--- begin DATA LISTING ---
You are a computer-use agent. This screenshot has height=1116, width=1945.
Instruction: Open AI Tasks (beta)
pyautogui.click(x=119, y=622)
--- end DATA LISTING ---
--- begin DATA LISTING ---
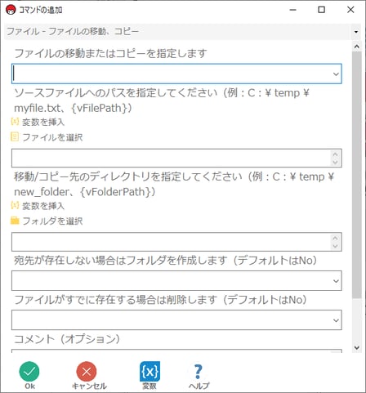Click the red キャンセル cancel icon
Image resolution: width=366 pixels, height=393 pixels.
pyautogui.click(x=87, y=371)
--- end DATA LISTING ---
* _GIVEN INSTRUCTION_
Please return every line of the items above that contains the string "width". Case counts, so match only that exact capitalization.

* _RESULT FOR THIS TASK_
You are a computer-use agent. This screenshot has height=1116, width=1945.
Image resolution: width=366 pixels, height=393 pixels.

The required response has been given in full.